Hutu, Tutsi.  Jew, Christian, Muslim, Hindu, Buddhist (or atheist).  We are the same.

Paul Kagame led the revolt that ended the Rwandan genocide but he is not the savior he has been made out to be.  He didn’t really end the conflict, he just moved it next door to the Congo.  Dear President Kagame: please learn from Nelson Mandela.  Step down and prove you have created a real democracy.  Learn from George Washington who stepped down after one term.

And to end on a happier note, watch this.

No means no and never again needs to mean never again

Paul Rusesabagina and Don Cheadle

Another personal post, don’t worry it’s not as intense as the last one.

Today Paul Rusesabagina received the Tom Lantos Human Rights Prize.  I was lucky enough to be able to help out.  Paul is one of my heroes.  His actions during the Rwandan genocide not only saved the people in his hotel but he in an inspiration to people currently dealing with similar situations and those of us who are not but who want to help stop and prevent genocide.

We tend to think of genocide as something that happened a long tome ago in a galaxy far away but that is not true.  When the Rwandan genocide was occurring, Slobodan Milosovic was ethnically cleansing Bosnia.  I mention Bosnia for several reasons.  First of all, I was obsessed with Bosnia while the conflict was happening.  One excuse I hear from people about why we should not intervene in this place or that is that “those people have been fighting for centuries, there’s nothing we can do.”  In Africa, this sentiment is magnified by the thought that it is the ‘dark continent’ and there’s even less that we can do.  Bosnia should blow that idea out of the water.  Before Milosovic riled people up, Sarajevo was viewed as the ultimate example of racial harmony.  The “ethnic cleansing” was not caused by racial tension but this genocide was political opportunism.

I plan to write a more detailed piece on the current situation in Rwanda.  For now, I will just write that Rwanda is not the shiny example of reconciliation and peace.  Paul Kagame is not the new kind of African leader we all hoped it would be.  Since he took over, Rwanda has been fighting a proxy war in Congo and exploiting Congo’s natural resources.  Within Rwanda, Kagame allows no dissent.  There is no freedom of the press.  There is no freedom of expression.  Inside Congo, the genocide continues.  Rape is a common tool of war and it is being employed freely.

Back in 1994, I was obsessed with Bosnia and payed little attention to the horrors being perpetrated there.  I don’t know why I cared more about Bosnia than Rwanda.  In 2001, I went to work for the United Nations Information Centre in Washington, DC.  We received confidential dispatches from all over the globe.  While it was impossible to read all of them, I did read what was coming from Congo and it chilled my blood.  Some of the off the record stories I heard about the UN response to Rwanda did the same thing.  The then-Secretary General Kofi Annan said Rwanda represented the worst failure of the organization.  It was also his failure — and I have nothing but respect and admiration for him but he failed.  He was the head of the Department of Peace Keeping Operations.
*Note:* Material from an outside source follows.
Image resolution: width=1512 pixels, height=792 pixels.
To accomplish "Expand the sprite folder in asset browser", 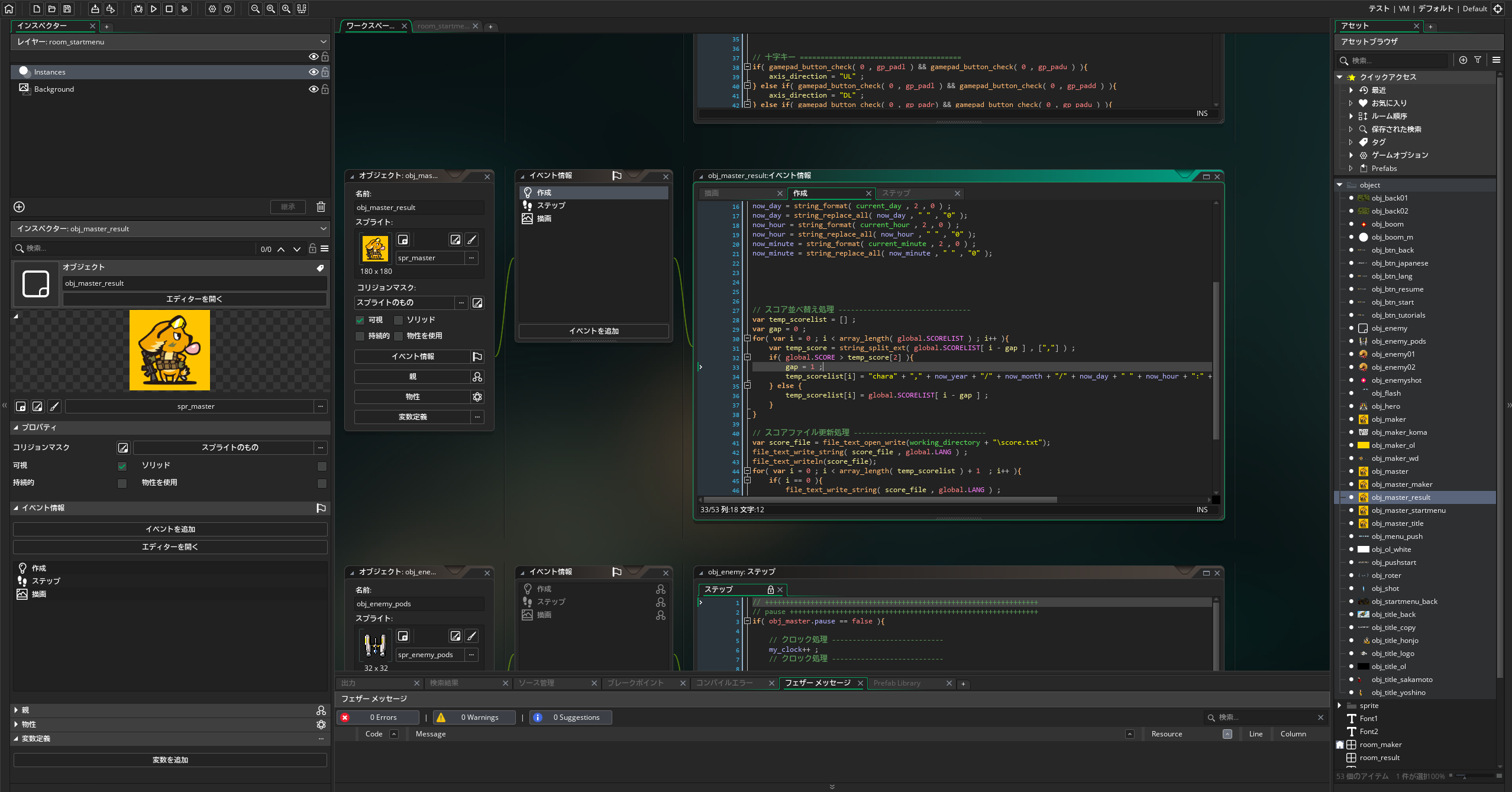I will coord(1340,705).
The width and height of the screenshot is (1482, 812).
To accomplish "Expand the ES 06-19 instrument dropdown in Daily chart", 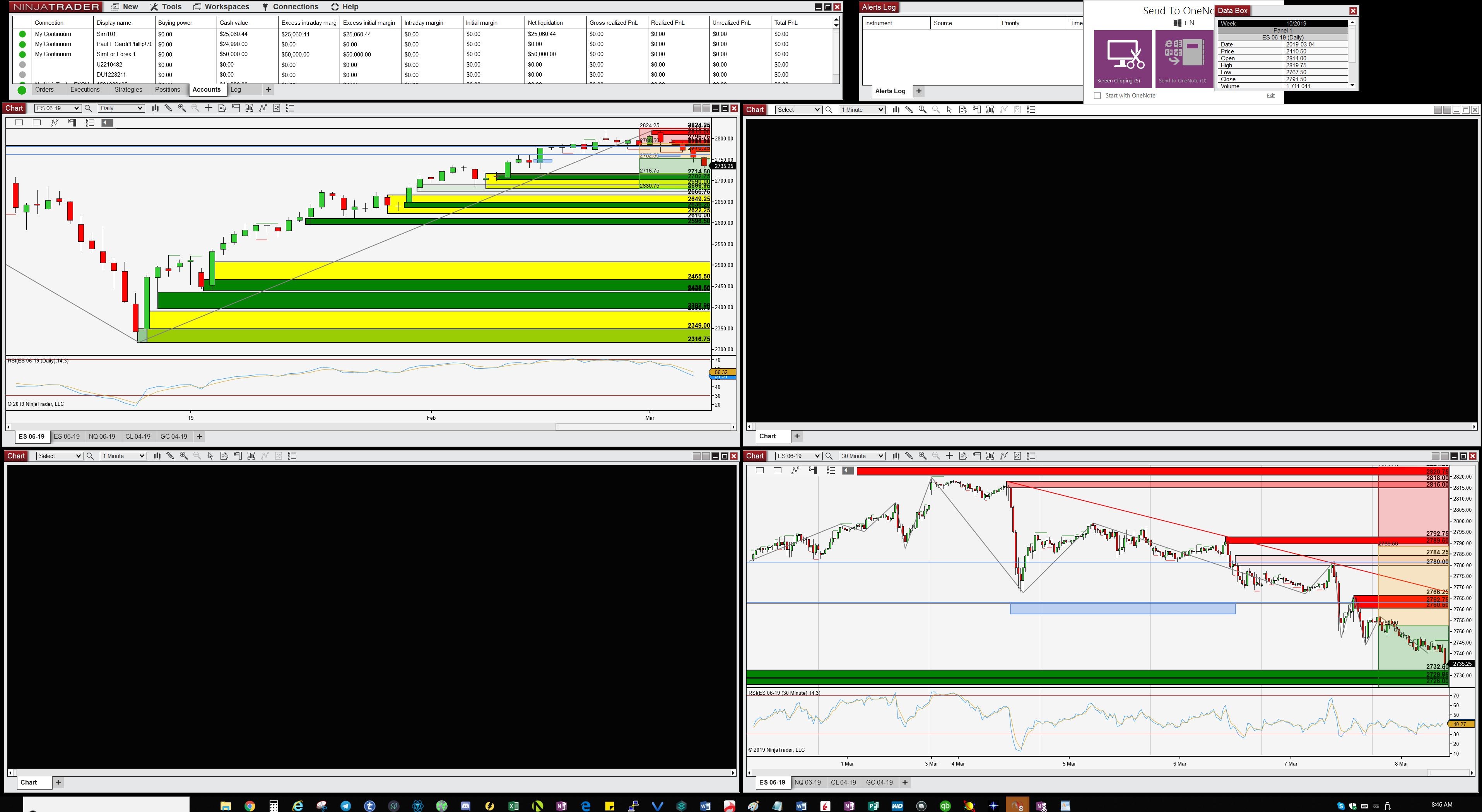I will (77, 108).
For over a year, I sent out either a press release on Congo — families were jumping into alligator infested rivers to escape the rebels, masses of people were crowding UN offices and were told if they were caught on the street they would be killed — or some other communication to media about the situation.  A few reporters wrote stories just to make me stop sending them information.  It wasn’t much but it was all I could do.
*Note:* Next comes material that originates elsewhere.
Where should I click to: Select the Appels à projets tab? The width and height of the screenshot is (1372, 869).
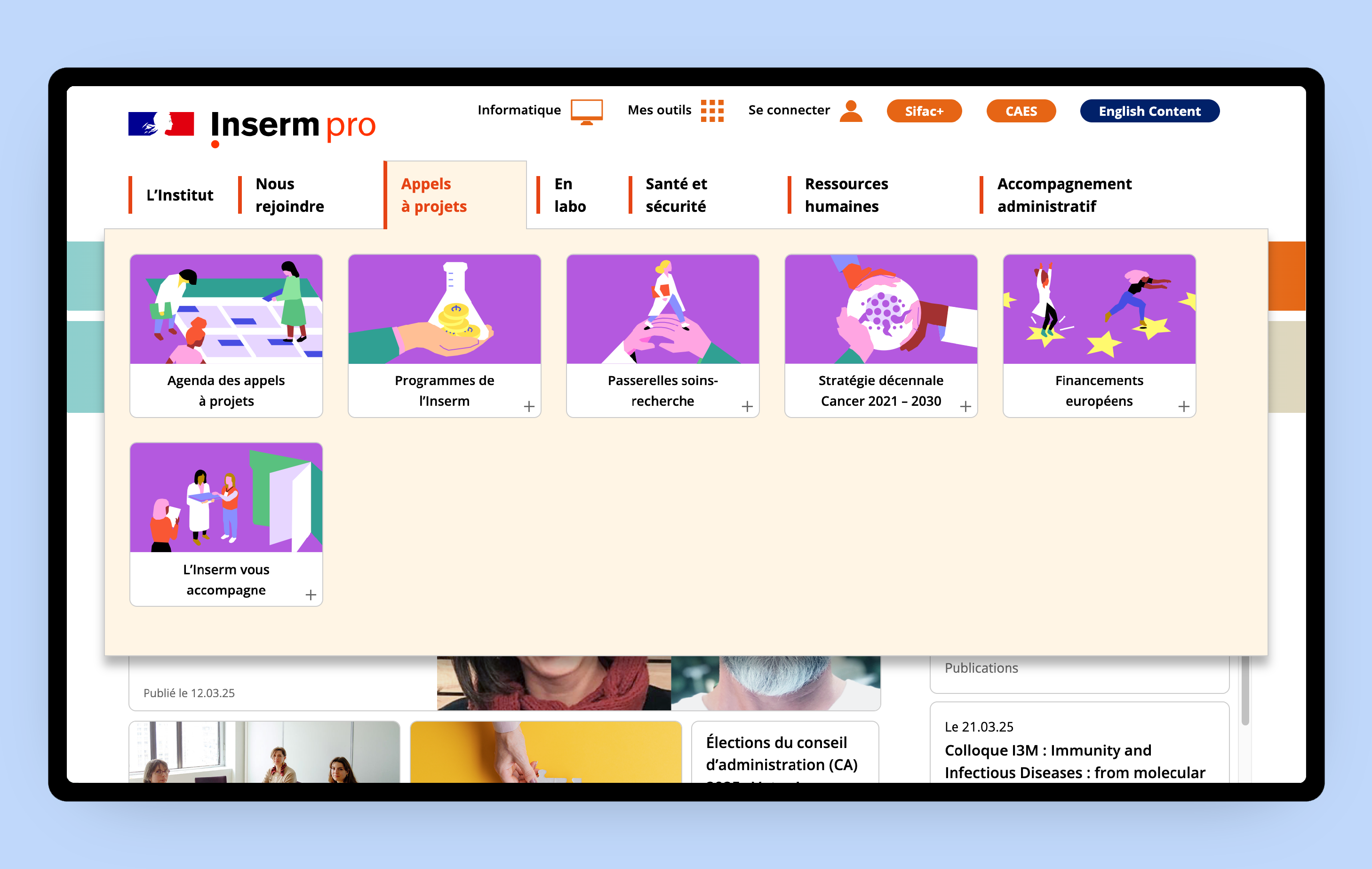pos(434,195)
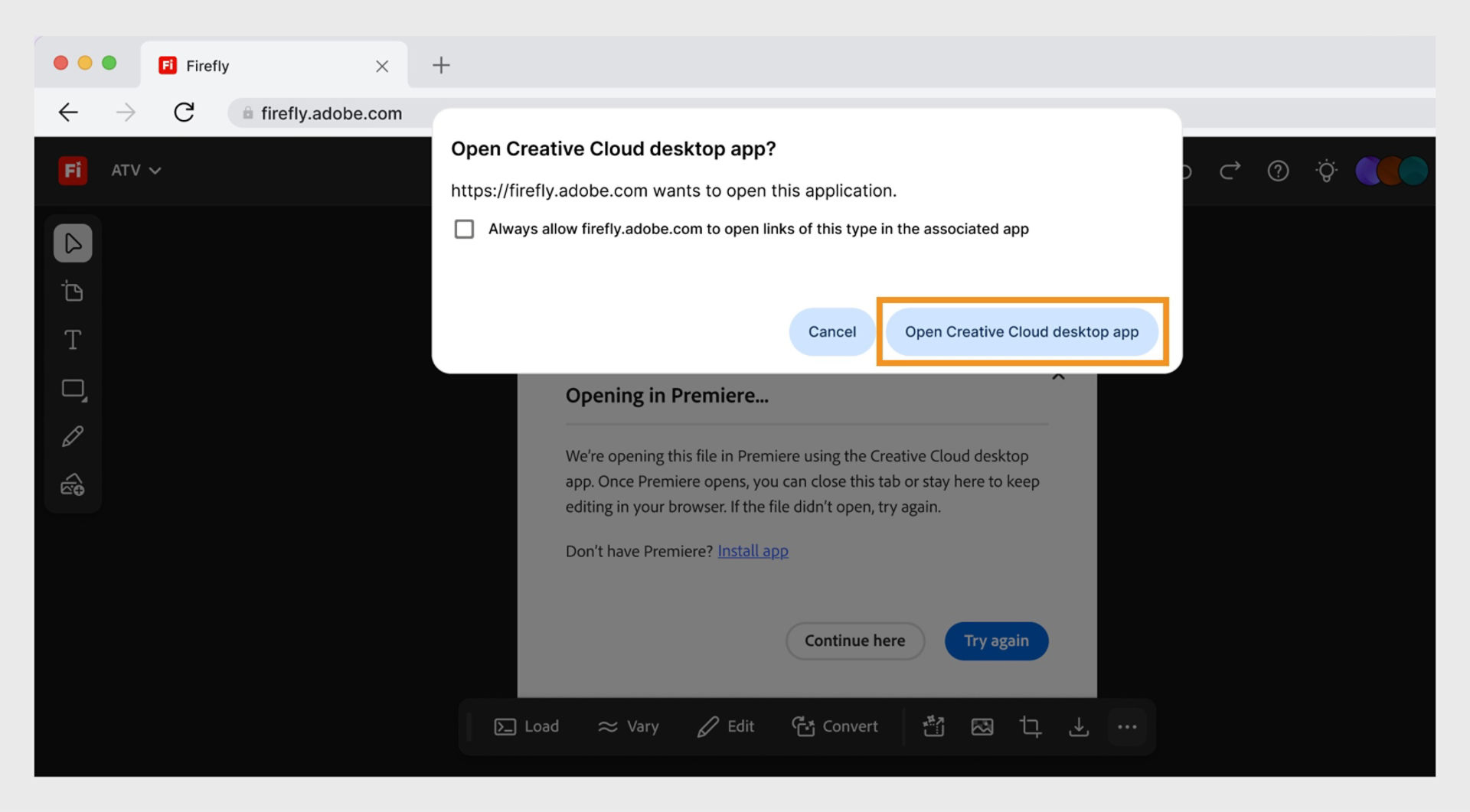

Paul Rusesabagina did not intend to be a hero.  As awesome as he is, I wish he hadn’t become a hero.  I wish he was back in Rwanda running his hotel and this never happened.  But it did happen and he did become a hero.  In his speech at the Lantos ceremony, he said that he used words and persuasion to keep his guests and his family safe minute by minute — thinking all the while that he would be killed eventually — just to survive a little longer.

Senator Dianne Feinstein used to tell her staff, maybe she still says this, that people fail to do good things because they only want to do great things.  While we may not find ourselves in the position Paul was in, we can still make a difference.  We can educate ourselves and others and let our leaders know that when we say never again, we mean it.